DOCUMENT SECTION:

How InSight Revealed the Heart of Mars

After more than four years listening to the “heartbeat” of Mars, NASA is saying goodbye to the InSight lander as the mission on the Red Planet comes to an end. On Dec. 21, 2022 scientists wrapped up the first-of-its-kind mission to study the interior of Mars as dust in the Martian atmosphere and on the spacecraft’s solar panels prevented the lander from generating enough power to continue.

Read on to learn how the mission worked, what it discovered, and how to bring the science and engineering of the mission into the classroom.

The InSight lander was designed to reveal the processes that led to the formation of Mars – as well as Earth, the Moon, and all rocky worlds. This meant meeting two main science goals.

First, scientists wanted to understand how Mars formed and evolved. To do that, they needed to investigate the size and make-up of Mars’ core, the thickness and structure of its crust, the structure of the mantle layer, the warmth of the planet's interior, and the amount of heat flowing through the planet.

DATA BLOCK:
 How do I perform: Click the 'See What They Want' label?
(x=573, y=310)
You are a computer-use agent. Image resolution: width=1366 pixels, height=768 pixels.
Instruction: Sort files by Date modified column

TASK REQUIREMENTS:
A: Print the passage of the InSight article starting with "How InSight Revealed" and going on through "power to continue.".
B: Write the next part of the InSight article, picking up after its last sentence.
The lines come from a different source than the InSight article.

OUTPUTS BY TASK:
A:
How InSight Revealed the Heart of Mars

After more than four years listening to the “heartbeat” of Mars, NASA is saying goodbye to the InSight lander as the mission on the Red Planet comes to an end. On Dec. 21, 2022 scientists wrapped up the first-of-its-kind mission to study the interior of Mars as dust in the Martian atmosphere and on the spacecraft’s solar panels prevented the lander from generating enough power to continue.

B:
Second, to study tectonic activity on Mars, scientists needed to determine the power, frequency, and location of “marsquakes” as well as measure how often meteoroids impacted the Red Planet, creating seismic waves.

Engineers equipped InSight with three main science tools that would allow researchers to answer these questions about Mars.

SEIS, a seismometer like the ones used on Earth to record earthquakes, measured the seismic waves on Mars. These waves, which travel through the Red Planet, can tell scientists a lot about the areas they pass through. They even carry clues about whether it was a marsquake or meteorite impact that created the waves.

InSight's Heat Flow and Physical Properties Package, or HP3, was an instrument designed to burrow 16 feet (five meters) into Mars to measure the temperature at different depths and monitor how heat flowed out toward the surface. However, the self-hammering probe, informally called the "mole," struggled to dig itself in due to the unexpected consistency of the top few inches of Mars regolith at the landing site. Using full-size models of the lander and probe, engineers recreated InSight’s environment here on Earth to see if they could find a solution to the issue. They tested solutions that would allow the probe to penetrate the surface, including pressing the scoop attached to InSight’s robotic arm against the probe. While the effort serves as a great real-world example of how engineers work through problems with distant spacecraft, ultimately, none of the solutions allowed the probe to dig past the surface when attempted on Mars.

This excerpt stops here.